All I can say about porn is that it is possible to get Too Into Porn–to the point where you prefer it to sex, or to socializing, or to eating, or to bothering to get up to go to the bathroom–and I think that the social stigma surrounding porn is more aimed at preventing interest from escalating to that level than at pressureing people to never look at porn at all. Certainly, the comon wisdom seems to be that everyone has a few magazines under the bed. It is only when someone is really, really INTO it that they start being considered “creepy”.

The stigmas associated with vices do not fill any “purpose” but rather are effects of the actions. If a particular thing or action is disapproved of by a significantly large or influential portion of a population, it will have a stigma attached to it. And yes, some one who “look[s] slovenly and do[es] stupid things” will have stigmas attached to him or her.

I’m all for personal liberties, but I do tend to look with distaste upon drug users and pornographers. These are simply not in line with my personal ethics or morality. In the best of all possible worlds (to me) there wouldn’t be any criminalization of drugs, people wouldn’t use them, by their own informed choice.

It appears to me that the proponents of drug legalization, especially marijuana, are taking very few steps toward breaking down any stigmas associated with pot use. While there may be benefits to legalization, the majority of this society will not accept those benefits as long as they are being touted by “undesirables.” How can the mainstream take seriously a position held by a bunch of stoners?

The same thing happens with some gay pride parades.

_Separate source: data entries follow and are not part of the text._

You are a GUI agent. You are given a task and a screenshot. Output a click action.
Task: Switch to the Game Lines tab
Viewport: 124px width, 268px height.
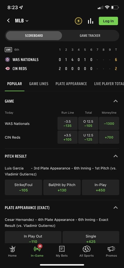[39, 84]
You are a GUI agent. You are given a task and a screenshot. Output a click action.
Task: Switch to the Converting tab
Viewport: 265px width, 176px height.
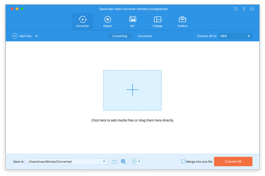click(x=120, y=36)
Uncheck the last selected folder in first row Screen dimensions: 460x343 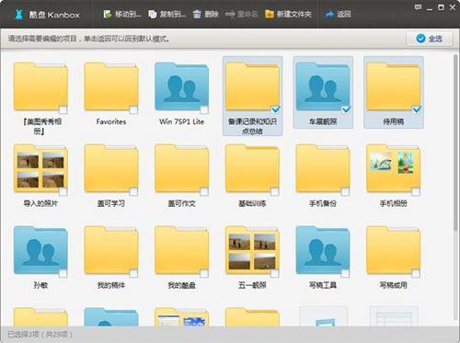[x=417, y=109]
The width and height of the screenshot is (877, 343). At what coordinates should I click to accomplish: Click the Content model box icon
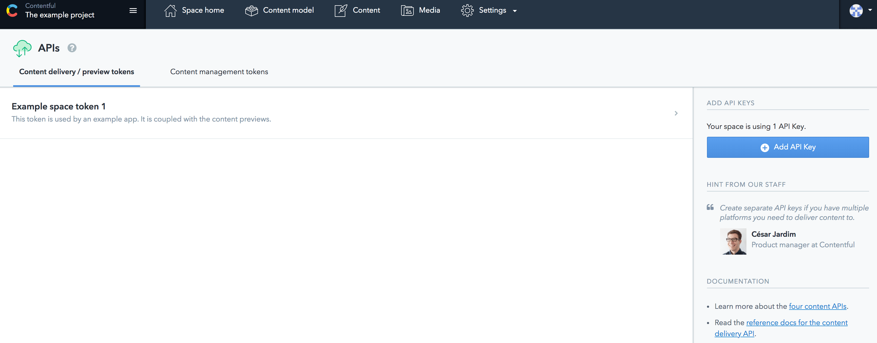click(x=252, y=11)
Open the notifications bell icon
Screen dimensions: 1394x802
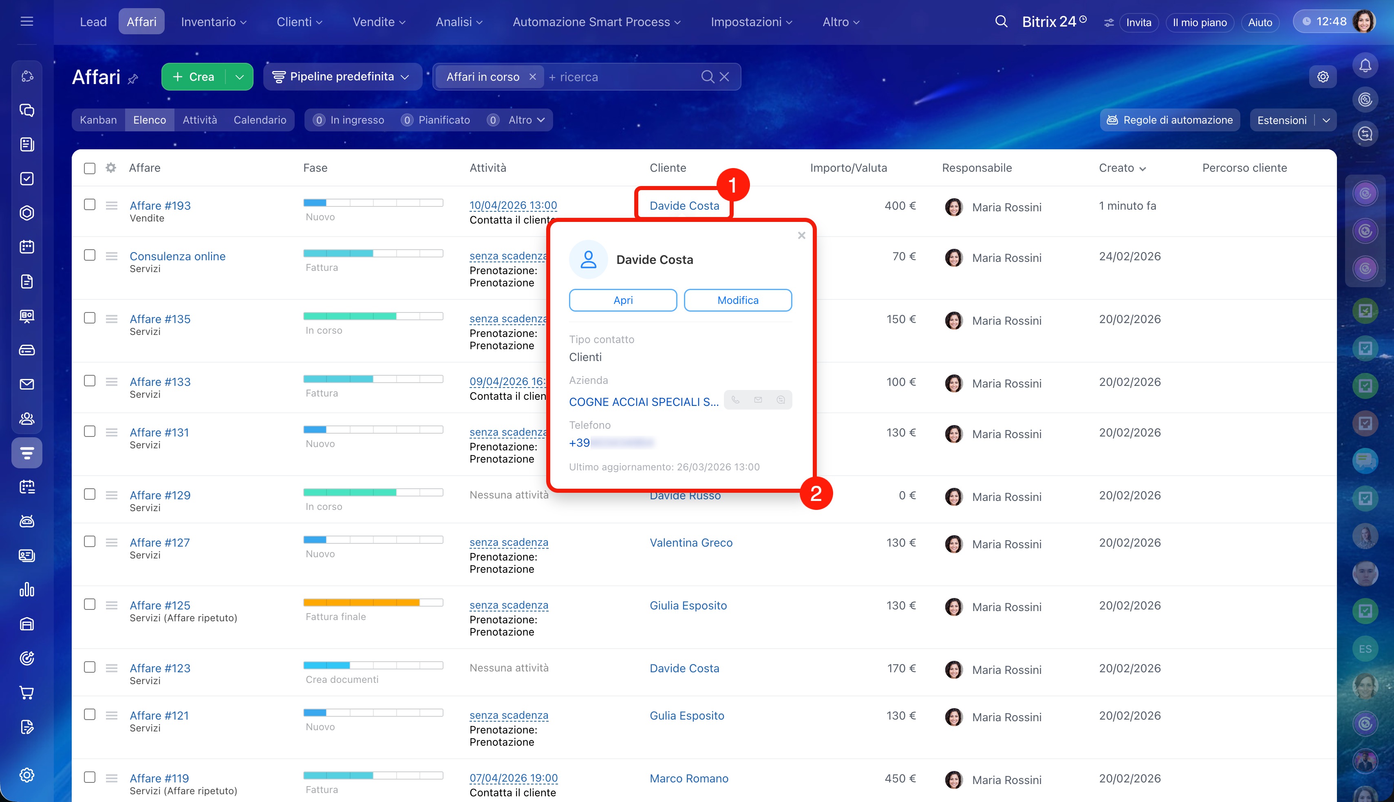(x=1365, y=66)
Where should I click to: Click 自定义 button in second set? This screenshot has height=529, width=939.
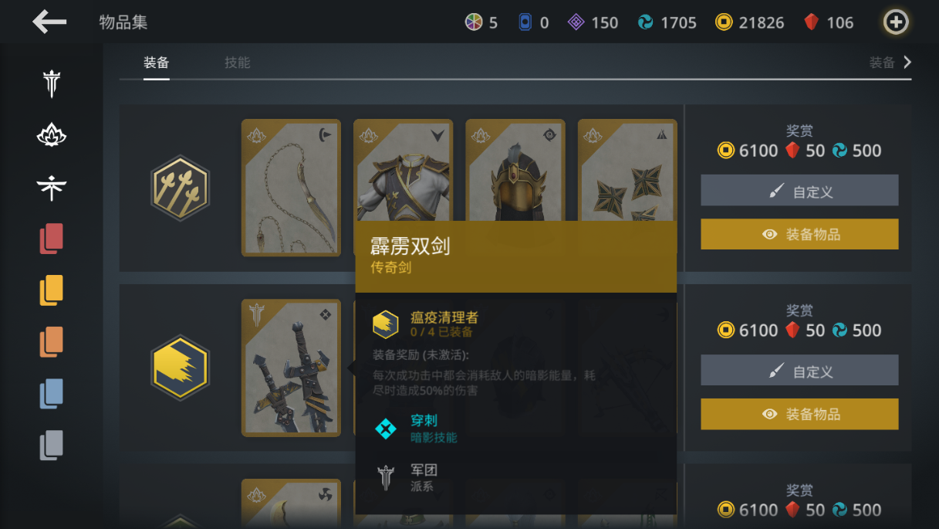tap(799, 370)
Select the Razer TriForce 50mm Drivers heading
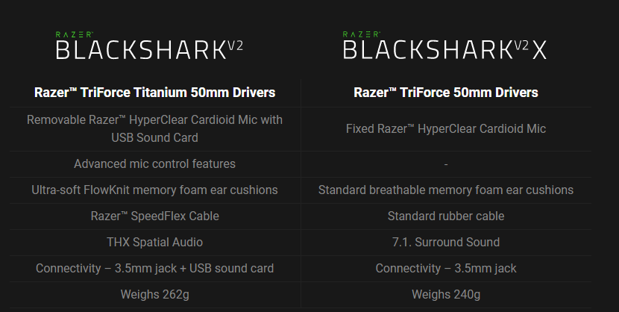Screen dimensions: 619x312 click(x=446, y=93)
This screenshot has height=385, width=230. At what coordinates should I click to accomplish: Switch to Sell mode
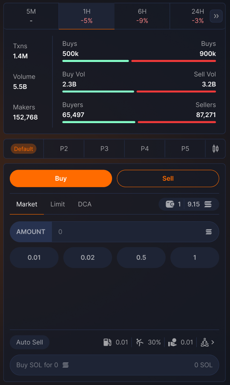(x=168, y=179)
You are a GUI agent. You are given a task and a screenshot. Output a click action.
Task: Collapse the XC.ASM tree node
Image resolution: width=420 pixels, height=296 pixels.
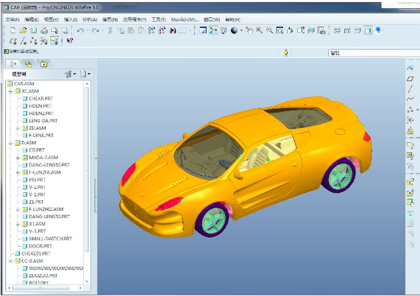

As has been described pointedly in The Onion, the behavior of a few can increase the stigma of the many. This is not just, but it is a fact of life.

If it could somehow be guaranteed that vices would in no way effect the lives of anyone who chose not to partake, the stigmas may have a better chance of fading away. With drugs, there is little hope of this, unless the user is confined to his or her home for the duration of any effects. With pornography, major changes would have to be made in order to ensure that any participation in its creation was consensual, and that people who do not want to view it (or whose parents do not wish them to view it) are not exposed to it.

The outlook is a little better for individual sexual practices, as long as other people don’t have to hear about them. I’m pretty accepting of what people do in private, but I don’t really care to hear in great detail what went on last night with you, some friends, a trampoline, and a tub cool whip. Many people don’t even want to know what could conceivably be done with such ingredients.

In short, those for whom vice is part of their lives need to respect the right of others to live free of vice. They would need to make reasonable accomodations to keep harmless but distasteful actions in private, and extraordinary measures to isolate actions which may pose physical danger to others, in order to erase the stigmas.

On the other hand, those who wish to stay away from vice need to recognize that we all have free will, and respect the rights of others to live their lives as they see fit. It is their responsibility to create a safe zone for themselves and their family.

For example, it should be my right to walk downtown and not worry about second-hand smoke, contaminated needles in garbage cans, and the like. But I would have to be responsible for preventing my children from accessing inappropriate material on TV or the internet.

I am not arguing for legislation against anything. I don’t believe that would solve the problem. I don’t want to live in Singapore. To bring this sort of society to fruition, major changes in in thinking and behavior would have to occur on both sides on the equation.

The stigmas will only fall, and the implicit acceptance of vice in its place within our society will only happen when people actually have respect for one another, and truly wish to do good.

In England we have a long tradition of being disgusted at vices in public but enjoying them in private.

In some parts of Europe they are a lot more ‘open’ about these things.